Elasticsearch Configuration

The default configuration uses an embedded Elasticsearch instance that runs in the same JVM as the Nuxeo Platform's one. By default the Elasticsearch indexes will be located in nxserver/data/elasticsearch.

This embedded mode is only for testing purpose and should not be used in production.

See the administration documentation to setup and configure an Elasticsearch cluster.

Full-Text Capabilities

Both VCS/DBS  implementations and Elasticsearch provide full-text search capabilities. Depending on the back end (Oracle, Postgres, SQL server, …) capabilities may be slightly different. The Elasticsearch implementation performs bests in terms of relevancy,  for configuring dictionaries, running the stemming etc. Thus it is advised to leverage an Elasticsearch page provider when you want to do searches on full text index.

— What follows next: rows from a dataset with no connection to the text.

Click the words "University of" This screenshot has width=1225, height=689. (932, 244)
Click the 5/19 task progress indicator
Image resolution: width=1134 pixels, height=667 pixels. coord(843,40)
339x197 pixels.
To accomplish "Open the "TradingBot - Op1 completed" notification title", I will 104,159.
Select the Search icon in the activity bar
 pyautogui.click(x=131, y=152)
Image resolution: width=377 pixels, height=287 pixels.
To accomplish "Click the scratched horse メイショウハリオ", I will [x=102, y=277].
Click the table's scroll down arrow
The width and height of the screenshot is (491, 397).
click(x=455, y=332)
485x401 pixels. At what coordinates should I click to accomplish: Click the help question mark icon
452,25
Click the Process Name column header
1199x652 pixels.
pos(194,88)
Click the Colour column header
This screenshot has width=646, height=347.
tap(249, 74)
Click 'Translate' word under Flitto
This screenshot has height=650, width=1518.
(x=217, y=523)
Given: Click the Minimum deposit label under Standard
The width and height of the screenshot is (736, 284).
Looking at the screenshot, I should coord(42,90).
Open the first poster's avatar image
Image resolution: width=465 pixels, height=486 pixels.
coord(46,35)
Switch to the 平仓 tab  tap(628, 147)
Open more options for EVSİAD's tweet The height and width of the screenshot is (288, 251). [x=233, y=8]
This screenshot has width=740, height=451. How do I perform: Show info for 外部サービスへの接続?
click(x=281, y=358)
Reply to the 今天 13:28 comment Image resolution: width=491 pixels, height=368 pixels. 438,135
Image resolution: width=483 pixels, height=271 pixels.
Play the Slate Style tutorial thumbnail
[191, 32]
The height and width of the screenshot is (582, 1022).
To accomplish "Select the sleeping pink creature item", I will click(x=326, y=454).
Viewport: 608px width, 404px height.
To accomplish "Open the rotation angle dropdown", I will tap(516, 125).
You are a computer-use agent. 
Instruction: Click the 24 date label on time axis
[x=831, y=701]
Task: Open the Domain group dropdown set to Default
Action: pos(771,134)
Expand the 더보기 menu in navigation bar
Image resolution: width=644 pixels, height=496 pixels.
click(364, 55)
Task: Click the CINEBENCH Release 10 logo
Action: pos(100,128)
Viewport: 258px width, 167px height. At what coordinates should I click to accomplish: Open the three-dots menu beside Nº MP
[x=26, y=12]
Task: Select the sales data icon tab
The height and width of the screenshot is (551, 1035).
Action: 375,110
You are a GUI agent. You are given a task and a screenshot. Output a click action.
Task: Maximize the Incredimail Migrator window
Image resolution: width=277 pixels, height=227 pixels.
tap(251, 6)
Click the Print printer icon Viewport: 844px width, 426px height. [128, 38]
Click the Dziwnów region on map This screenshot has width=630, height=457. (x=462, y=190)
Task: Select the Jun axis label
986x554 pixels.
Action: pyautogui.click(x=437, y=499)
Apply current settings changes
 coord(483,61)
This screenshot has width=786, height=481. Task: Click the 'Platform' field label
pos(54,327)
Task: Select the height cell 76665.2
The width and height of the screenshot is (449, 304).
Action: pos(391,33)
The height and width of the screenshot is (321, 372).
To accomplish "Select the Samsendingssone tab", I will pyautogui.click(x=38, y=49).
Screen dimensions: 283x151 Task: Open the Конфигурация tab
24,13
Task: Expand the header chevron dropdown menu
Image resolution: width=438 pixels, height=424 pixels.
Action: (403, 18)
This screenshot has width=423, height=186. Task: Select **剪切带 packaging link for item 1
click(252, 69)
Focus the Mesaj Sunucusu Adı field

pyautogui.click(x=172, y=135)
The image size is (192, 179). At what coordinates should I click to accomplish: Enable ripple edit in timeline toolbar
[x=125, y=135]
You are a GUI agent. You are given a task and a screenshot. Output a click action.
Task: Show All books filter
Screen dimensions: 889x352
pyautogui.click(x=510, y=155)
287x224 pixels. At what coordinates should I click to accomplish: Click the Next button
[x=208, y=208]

More documentation can be found about full-text search expressions.

You should also read carefully how you can tune the full-text index for maximizing the relevance depending on your context of use.

Facets and Other Aggregates Support

Aggregates are a way to compute additional information on a search result so as to group and count result items and project them against various axis. For instance, "in the search result, 5 of the documents have the value "Specifications" for the field dc:nature ". The Elasticsearch page provider implementation provides aggregates support. It is possible to define which aggregates can be requested to Elasticsearch with each queries, and a mechanism is implemented so as to filter following queries with the aggregates system offered by Elasticsearch.  It is possible to leverage aggregates both at the API level and in the user interface, where a set of dedicated aggregates widgets has been added. They can be used from Nuxeo Studio.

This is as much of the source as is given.